Activity:
For this task, extract exactly the lines of the data below, from the line containing "Реклама на сайте (362, 1344)" through the last one, with pictures left out.
--- Source data ---
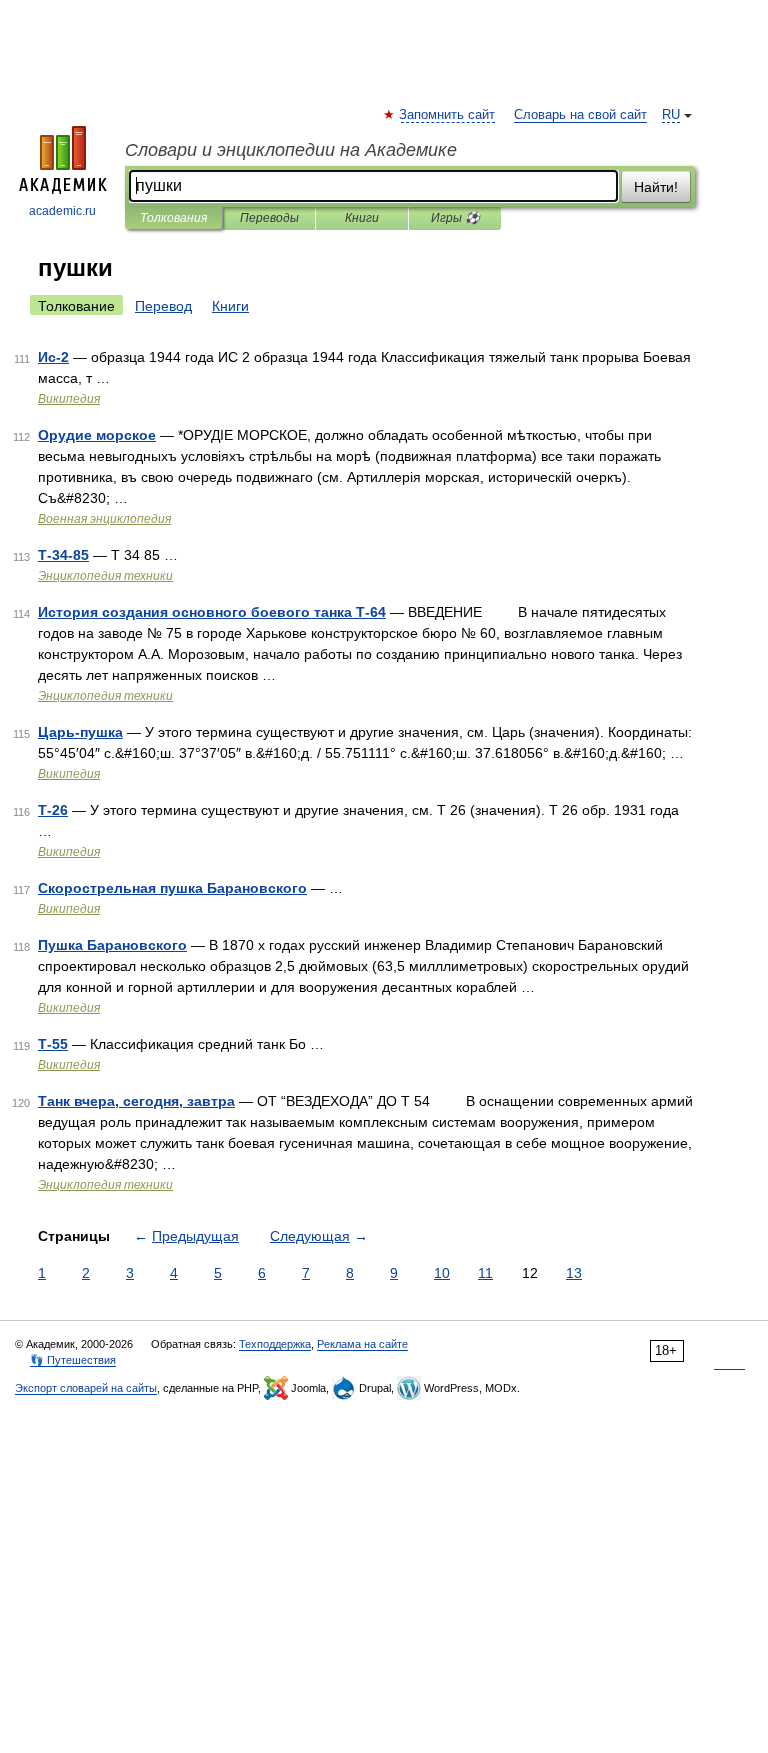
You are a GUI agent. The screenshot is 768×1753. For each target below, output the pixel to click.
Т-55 (53, 1044)
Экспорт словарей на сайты (86, 1388)
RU (671, 115)
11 (485, 1273)
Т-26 (53, 810)
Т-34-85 (63, 555)
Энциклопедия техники (105, 576)
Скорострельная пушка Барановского (172, 888)
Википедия (69, 399)
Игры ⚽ (455, 218)
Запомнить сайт (448, 115)
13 (574, 1273)
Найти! (656, 187)
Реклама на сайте (362, 1344)
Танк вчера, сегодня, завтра (136, 1101)
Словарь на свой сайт (580, 115)
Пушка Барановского (112, 945)
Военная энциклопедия (104, 519)
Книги (362, 218)
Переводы (269, 218)
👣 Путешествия (73, 1360)
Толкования (173, 218)
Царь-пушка (80, 732)
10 (442, 1273)
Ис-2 (53, 357)
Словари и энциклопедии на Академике (291, 150)
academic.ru (62, 211)
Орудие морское (97, 435)
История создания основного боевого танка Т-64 (212, 612)
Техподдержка (275, 1344)
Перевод (163, 306)
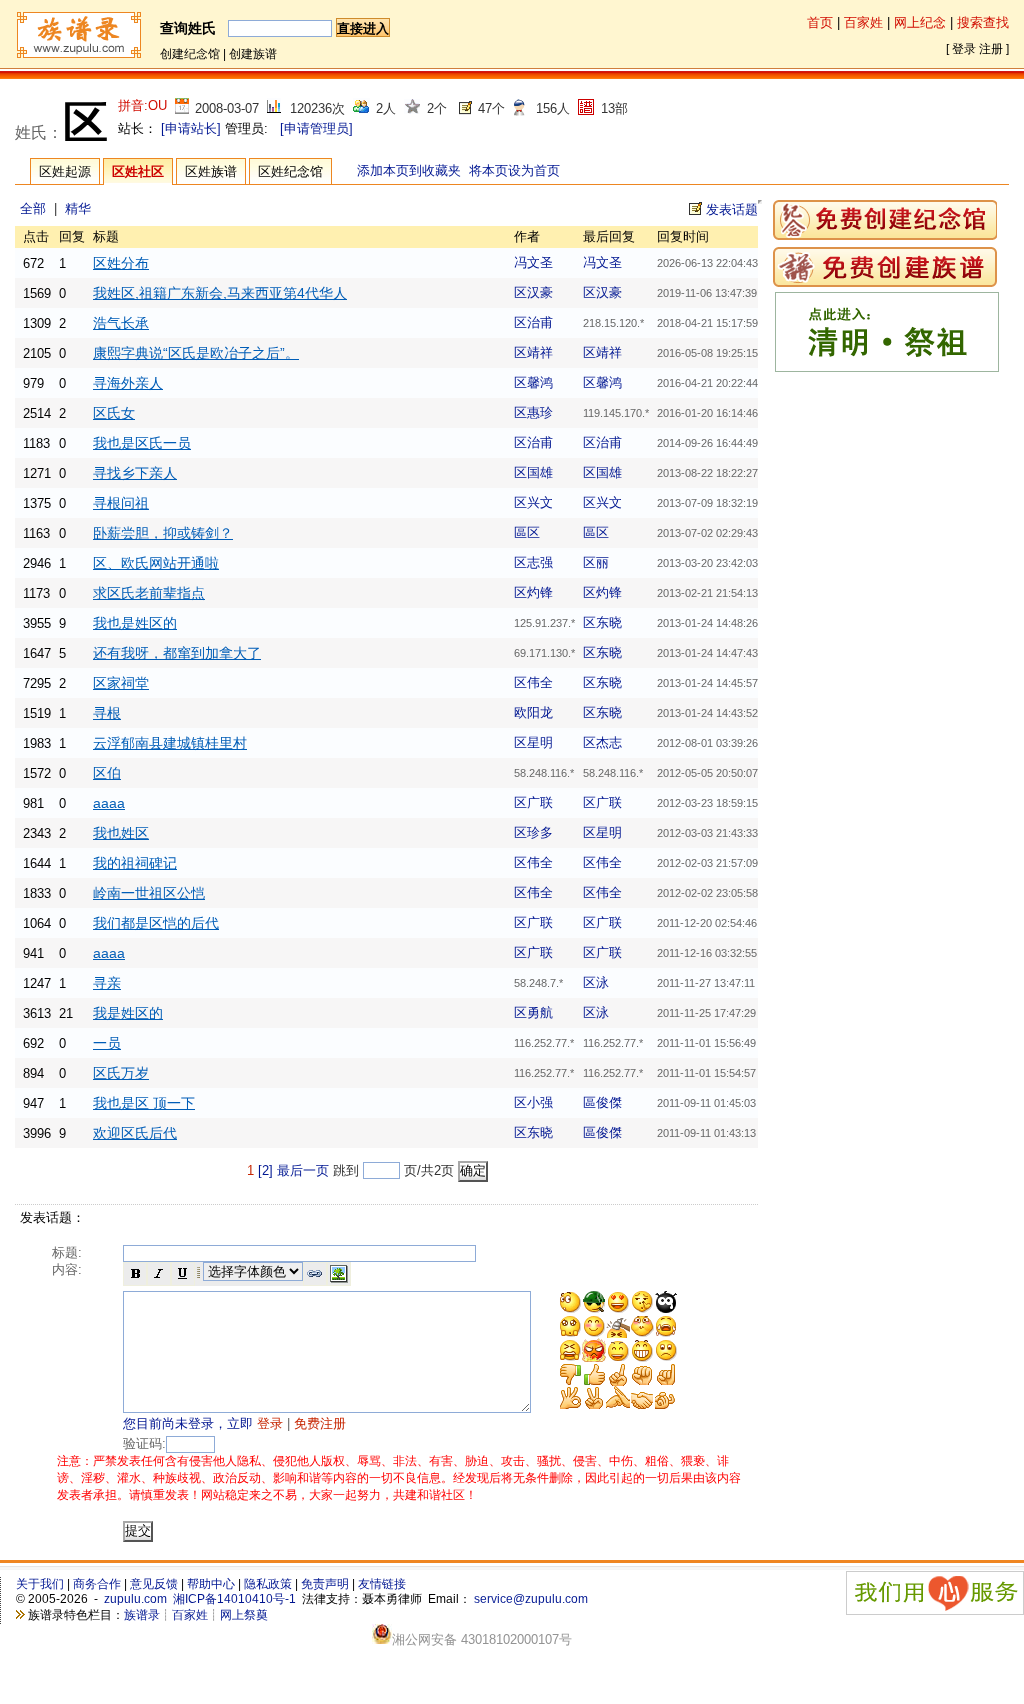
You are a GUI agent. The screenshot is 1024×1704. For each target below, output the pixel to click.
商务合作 (97, 1584)
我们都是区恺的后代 (156, 923)
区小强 (533, 1102)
---
Result below:
Реклама на сайте (362, 1344)
Танк вчера, сегодня, завтра (136, 1101)
Словарь на свой сайт (580, 115)
Пушка Барановского (112, 945)
Военная энциклопедия (104, 519)
Книги (362, 218)
Переводы (269, 218)
👣 Путешествия (73, 1360)
Толкования (173, 218)
Царь-пушка (80, 732)
10 (442, 1273)
Ис-2 (53, 357)
Словари и энциклопедии на Академике (291, 150)
academic.ru (62, 211)
Орудие морское (97, 435)
История создания основного боевого танка Т-64 (212, 612)
Техподдержка (275, 1344)
Перевод (163, 306)
You are a GUI agent. The screenshot is 1024×1704. For each target below, output the pixel to click.
商务合作 (97, 1584)
我们都是区恺的后代 (156, 923)
区小强 (533, 1102)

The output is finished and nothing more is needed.